Judge to Lego: Your patent has expired, get over it

The Canadian Supreme Court has ruled that it's lawful for a Montreal company to make blocks that work with Lego bricks.

Decades ago, Lego sought and received a Canadian patent for its blocks. The patent did what it was supposed to do: it protected Lego's invention for a limited time, and then it expired, so that anyone could make compatible products. That's the patent bargain: in exchange for asking the government to keep your competitors at bay, you agree to let the public copy your invention for free when the period of exclusivity is expired.

Lego is a great beneficiary of this: the machines, processes, materials, tools, and even the roads, power and sewer lines that feed the Lego business contain innumerable inventions on which the patents have expired. If Lego had to pay a royalty to every inventor whose work they built upon, a single Lego brick would cost a million dollars.

But Lego wanted to renege on the deal. They proposed that their trademark should protect their exclusive right to their blocks forever. They argued that anyone who buys a Lego-shaped brick is doing so because he believes he's buying official Lego product and not Mega Bloks, even if it says Mega Bloks on the package.

In other words, Lego argues that its customers are so stupid that they need to be protected from their inability to distinguish official Lego from lower-cost competing products, and the government should therefore ensure that no one ever undercuts their pricing.

The Supreme Court didn't buy it. They threw out Lego's claim and opened the door to competitors. Now Lego joins the same pool of inventions that has served it so well — a pool from which anyone can freely draw to create new products and services as innovative as that first Lego brick was, all those decades ago.
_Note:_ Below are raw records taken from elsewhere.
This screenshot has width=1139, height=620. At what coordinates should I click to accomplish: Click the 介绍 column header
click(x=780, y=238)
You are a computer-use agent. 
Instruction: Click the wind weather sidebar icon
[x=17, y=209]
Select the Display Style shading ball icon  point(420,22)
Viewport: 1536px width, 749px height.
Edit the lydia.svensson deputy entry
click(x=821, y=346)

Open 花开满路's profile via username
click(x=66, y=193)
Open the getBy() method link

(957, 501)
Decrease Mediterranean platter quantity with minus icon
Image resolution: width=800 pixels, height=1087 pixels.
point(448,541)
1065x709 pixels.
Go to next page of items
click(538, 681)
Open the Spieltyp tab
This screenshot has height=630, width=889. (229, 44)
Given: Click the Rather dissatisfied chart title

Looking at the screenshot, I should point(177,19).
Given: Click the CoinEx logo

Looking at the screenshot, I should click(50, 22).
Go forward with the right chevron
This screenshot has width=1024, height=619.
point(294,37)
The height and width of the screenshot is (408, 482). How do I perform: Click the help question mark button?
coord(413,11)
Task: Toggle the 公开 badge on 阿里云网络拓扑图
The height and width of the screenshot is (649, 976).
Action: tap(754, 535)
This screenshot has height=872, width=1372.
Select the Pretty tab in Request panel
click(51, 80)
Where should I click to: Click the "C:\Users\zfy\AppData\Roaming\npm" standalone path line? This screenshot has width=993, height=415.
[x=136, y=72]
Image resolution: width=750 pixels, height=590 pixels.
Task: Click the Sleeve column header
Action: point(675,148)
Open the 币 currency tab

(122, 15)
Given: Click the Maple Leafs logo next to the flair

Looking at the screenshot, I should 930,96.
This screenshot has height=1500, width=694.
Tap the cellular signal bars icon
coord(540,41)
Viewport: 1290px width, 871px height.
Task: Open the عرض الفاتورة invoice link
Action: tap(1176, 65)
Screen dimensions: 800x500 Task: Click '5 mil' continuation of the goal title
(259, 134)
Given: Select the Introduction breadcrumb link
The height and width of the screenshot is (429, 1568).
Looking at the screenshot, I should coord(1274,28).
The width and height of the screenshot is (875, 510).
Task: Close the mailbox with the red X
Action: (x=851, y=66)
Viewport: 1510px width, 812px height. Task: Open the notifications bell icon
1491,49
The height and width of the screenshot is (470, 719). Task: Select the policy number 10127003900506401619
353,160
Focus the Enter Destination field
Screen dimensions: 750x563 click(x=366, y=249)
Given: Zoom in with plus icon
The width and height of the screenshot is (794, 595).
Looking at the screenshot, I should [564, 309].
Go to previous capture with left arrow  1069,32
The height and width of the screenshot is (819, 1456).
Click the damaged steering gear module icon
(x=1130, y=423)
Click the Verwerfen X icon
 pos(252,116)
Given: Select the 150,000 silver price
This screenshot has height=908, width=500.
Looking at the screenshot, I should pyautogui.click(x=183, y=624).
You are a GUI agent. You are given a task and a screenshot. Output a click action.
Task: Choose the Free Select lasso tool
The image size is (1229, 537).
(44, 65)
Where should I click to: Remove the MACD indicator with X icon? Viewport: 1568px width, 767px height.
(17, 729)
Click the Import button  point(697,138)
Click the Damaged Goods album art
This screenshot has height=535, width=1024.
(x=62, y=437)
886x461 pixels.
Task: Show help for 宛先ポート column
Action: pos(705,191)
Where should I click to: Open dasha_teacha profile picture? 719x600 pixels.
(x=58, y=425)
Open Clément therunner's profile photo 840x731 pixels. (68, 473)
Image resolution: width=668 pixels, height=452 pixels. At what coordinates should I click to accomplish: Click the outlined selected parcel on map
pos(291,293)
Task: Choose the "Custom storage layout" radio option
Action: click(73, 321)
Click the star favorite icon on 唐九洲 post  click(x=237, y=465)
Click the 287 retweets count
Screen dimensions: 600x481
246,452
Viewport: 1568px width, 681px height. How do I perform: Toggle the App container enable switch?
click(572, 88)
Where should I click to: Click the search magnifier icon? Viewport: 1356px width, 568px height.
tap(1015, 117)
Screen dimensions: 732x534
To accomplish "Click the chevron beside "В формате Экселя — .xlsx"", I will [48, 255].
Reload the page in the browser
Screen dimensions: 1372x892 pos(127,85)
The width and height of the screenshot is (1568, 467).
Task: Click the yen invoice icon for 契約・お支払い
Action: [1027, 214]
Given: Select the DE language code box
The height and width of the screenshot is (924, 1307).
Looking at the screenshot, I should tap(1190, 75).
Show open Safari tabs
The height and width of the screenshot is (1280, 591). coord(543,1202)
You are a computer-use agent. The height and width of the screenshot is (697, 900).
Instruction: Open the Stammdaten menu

On Thursday, the Supreme Court justices concurred with a lower court judge who found that "purely functional" features, such as the well-known geometrical pattern of raised studs on the top of the bricks, could not be the basis of a trademark.

"Trademark law should not be used to perpetuate monopoly rights enjoyed under now-expired patents," the Supreme Court says.

Link

(Thanks, Michael!)

Update: Greg sez, "In your post about the Lego/Megablocks ruling you implied that the two are 'compatible'. As a father of three I can tell you that they are not: they look and work the same, but you can't connect them in any useful way. Which just makes Lego's position even even more more ridiculous."

Update 2: Dominic sez, "I was of the same opinion until recently my wife got me over my shortsightedness and made me buy the Imagination Bucket of Megablok pieces for the kids. I can honestly say that they integrated perfectly with our Lego collection and the kids are able to build without knowing one from the other.
Maybe Greg is thinking of older the older Megablok style, which was not compatible, or else some of the junior sets?"